Activity: Type each record below again, with the same words.

Stored data:
○ ○ ○ ○
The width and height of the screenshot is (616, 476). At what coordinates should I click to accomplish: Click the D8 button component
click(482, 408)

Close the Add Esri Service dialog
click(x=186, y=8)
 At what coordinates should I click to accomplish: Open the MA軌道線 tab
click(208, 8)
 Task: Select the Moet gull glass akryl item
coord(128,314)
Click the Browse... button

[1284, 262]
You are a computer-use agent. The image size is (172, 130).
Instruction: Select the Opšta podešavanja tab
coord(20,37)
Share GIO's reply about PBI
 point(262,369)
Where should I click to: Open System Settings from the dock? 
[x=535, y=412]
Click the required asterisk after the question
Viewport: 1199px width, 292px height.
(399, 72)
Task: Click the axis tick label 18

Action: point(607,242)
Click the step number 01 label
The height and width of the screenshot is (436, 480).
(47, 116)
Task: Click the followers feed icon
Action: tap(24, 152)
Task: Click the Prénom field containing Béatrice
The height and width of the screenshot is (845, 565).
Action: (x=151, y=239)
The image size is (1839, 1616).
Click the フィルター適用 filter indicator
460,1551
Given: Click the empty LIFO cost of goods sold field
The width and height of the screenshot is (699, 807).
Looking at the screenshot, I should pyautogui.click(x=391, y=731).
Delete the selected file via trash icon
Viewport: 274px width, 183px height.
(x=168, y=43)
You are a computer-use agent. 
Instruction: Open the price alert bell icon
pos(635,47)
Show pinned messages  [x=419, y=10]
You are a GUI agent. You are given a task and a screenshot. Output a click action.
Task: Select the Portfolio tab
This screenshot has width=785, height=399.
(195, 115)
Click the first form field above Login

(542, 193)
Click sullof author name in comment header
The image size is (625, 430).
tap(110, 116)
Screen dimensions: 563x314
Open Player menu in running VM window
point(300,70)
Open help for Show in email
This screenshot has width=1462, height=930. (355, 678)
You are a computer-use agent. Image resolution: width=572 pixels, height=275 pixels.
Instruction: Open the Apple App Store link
○ ○ ○ ○
Task result:
The width and height of the screenshot is (616, 476). At what coordinates should I click to accomplish: Click the D8 button component
click(482, 408)

Close the Add Esri Service dialog
click(x=186, y=8)
 At what coordinates should I click to accomplish: Open the MA軌道線 tab
click(208, 8)
 Task: Select the Moet gull glass akryl item
coord(128,314)
Click the Browse... button

[1284, 262]
You are a computer-use agent. The image size is (172, 130).
Instruction: Select the Opšta podešavanja tab
coord(20,37)
Share GIO's reply about PBI
 point(262,369)
Where should I click to: Open System Settings from the dock? 
[x=535, y=412]
Click the required asterisk after the question
Viewport: 1199px width, 292px height.
(399, 72)
Task: Click the axis tick label 18

Action: point(607,242)
Click the step number 01 label
The height and width of the screenshot is (436, 480).
(47, 116)
Task: Click the followers feed icon
Action: tap(24, 152)
Task: Click the Prénom field containing Béatrice
The height and width of the screenshot is (845, 565).
Action: (x=151, y=239)
The image size is (1839, 1616).
Click the フィルター適用 filter indicator
460,1551
Given: Click the empty LIFO cost of goods sold field
The width and height of the screenshot is (699, 807).
Looking at the screenshot, I should pyautogui.click(x=391, y=731).
Delete the selected file via trash icon
Viewport: 274px width, 183px height.
(x=168, y=43)
You are a computer-use agent. 
Instruction: Open the price alert bell icon
pos(635,47)
Show pinned messages  [x=419, y=10]
You are a GUI agent. You are given a task and a screenshot. Output a click action.
Task: Select the Portfolio tab
This screenshot has width=785, height=399.
(195, 115)
Click the first form field above Login

(542, 193)
Click sullof author name in comment header
The image size is (625, 430).
tap(110, 116)
Screen dimensions: 563x314
Open Player menu in running VM window
point(300,70)
Open help for Show in email
This screenshot has width=1462, height=930. (355, 678)
You are a computer-use agent. Image resolution: width=572 pixels, height=275 pixels.
Instruction: Open the Apple App Store link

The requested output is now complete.